The UK government has announced a remarkable Supreme Court challenge to two pieces of legislation passed by the Scottish parliament over concerns they may impinge on Westminster's governance.
MSPs unanimously approved the bills on children's rights and local government last month, but they will now not receive the royal assent needed to become law until after the legal challenge.
UK ministers are concerned the bills could force them to act, and that the legislation is outside the extent of Holyrood's devolved powers.
Scotland's First Minister Nicola Sturgeon branded the move "jaw-dropping" as she questioned why the Tory government is challenging laws in the Supreme Court that were passed unanimously.
"For what? To protect their ability to legislate/act in ways that breach children's rights in Scotland. Politically catastrophic, but also morally repugnant," the SNP leader said in a tweet on Monday.
The legislation incorporates the United Nations Convention on the Rights of the Child and the European Charter of Local Self-Government, both of which are currently outside of Scottish law.

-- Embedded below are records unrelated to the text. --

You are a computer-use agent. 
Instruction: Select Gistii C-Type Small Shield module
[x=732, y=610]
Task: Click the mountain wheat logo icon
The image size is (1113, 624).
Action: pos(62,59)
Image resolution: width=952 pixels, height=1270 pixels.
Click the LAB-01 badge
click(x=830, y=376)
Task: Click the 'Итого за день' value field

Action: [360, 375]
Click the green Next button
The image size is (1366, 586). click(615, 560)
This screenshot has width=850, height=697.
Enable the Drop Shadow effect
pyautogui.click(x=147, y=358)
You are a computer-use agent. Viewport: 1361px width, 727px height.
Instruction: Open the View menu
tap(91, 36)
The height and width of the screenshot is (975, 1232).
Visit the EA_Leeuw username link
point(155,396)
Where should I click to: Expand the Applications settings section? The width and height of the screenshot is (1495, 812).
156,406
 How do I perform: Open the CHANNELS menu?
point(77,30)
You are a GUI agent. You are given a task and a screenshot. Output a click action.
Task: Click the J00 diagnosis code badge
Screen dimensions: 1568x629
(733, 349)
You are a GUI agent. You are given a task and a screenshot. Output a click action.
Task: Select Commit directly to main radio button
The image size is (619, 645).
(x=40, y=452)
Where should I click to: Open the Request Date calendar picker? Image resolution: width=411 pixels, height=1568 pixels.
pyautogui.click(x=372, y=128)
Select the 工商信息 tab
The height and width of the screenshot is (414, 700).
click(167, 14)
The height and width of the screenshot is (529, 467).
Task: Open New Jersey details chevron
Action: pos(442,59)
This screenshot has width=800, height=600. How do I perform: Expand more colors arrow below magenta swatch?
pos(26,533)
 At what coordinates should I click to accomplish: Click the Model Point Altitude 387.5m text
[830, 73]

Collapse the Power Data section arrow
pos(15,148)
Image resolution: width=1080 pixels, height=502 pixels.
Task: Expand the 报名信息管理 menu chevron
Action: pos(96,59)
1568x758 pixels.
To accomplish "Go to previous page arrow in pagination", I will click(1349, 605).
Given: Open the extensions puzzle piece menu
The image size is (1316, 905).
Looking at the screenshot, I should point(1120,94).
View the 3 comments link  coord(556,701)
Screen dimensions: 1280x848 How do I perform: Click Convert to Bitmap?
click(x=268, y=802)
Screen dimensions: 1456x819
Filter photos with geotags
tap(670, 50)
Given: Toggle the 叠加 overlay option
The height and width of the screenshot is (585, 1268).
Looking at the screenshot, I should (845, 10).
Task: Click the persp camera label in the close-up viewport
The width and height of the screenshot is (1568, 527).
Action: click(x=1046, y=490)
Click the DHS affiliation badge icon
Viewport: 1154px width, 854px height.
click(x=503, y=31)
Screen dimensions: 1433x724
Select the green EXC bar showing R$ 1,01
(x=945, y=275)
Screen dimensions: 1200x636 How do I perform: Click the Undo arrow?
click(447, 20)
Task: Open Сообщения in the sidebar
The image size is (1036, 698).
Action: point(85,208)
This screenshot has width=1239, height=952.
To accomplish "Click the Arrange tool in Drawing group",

The UK government has used the powers it is afforded under the Scotland Act 1998, giving it the right to challenge bills passed in the devolved Scottish parliament during a four-week window.
The move is almost unprecedented, with only one other bill having been subject to a legal challenge in more than two decades of devolution.
That bill was a piece of legislation passed in 2018 about keeping EU laws after Brexit, which the court found to be generally sound, before it was superseded by other Westminster legislation.
UK PM Boris Johnson
has also sparred with Sturgeon recently over the possibility of Scotland holding another referendum on its independence from the rest of the UK.
Scottish independence is a key part of Sturgeon's reelection campaign ahead of the May elections, but has been repeatedly resisted by Johnson. The PM only last month called devolution an SNP "obsession" and "the last thing" Scotland needs.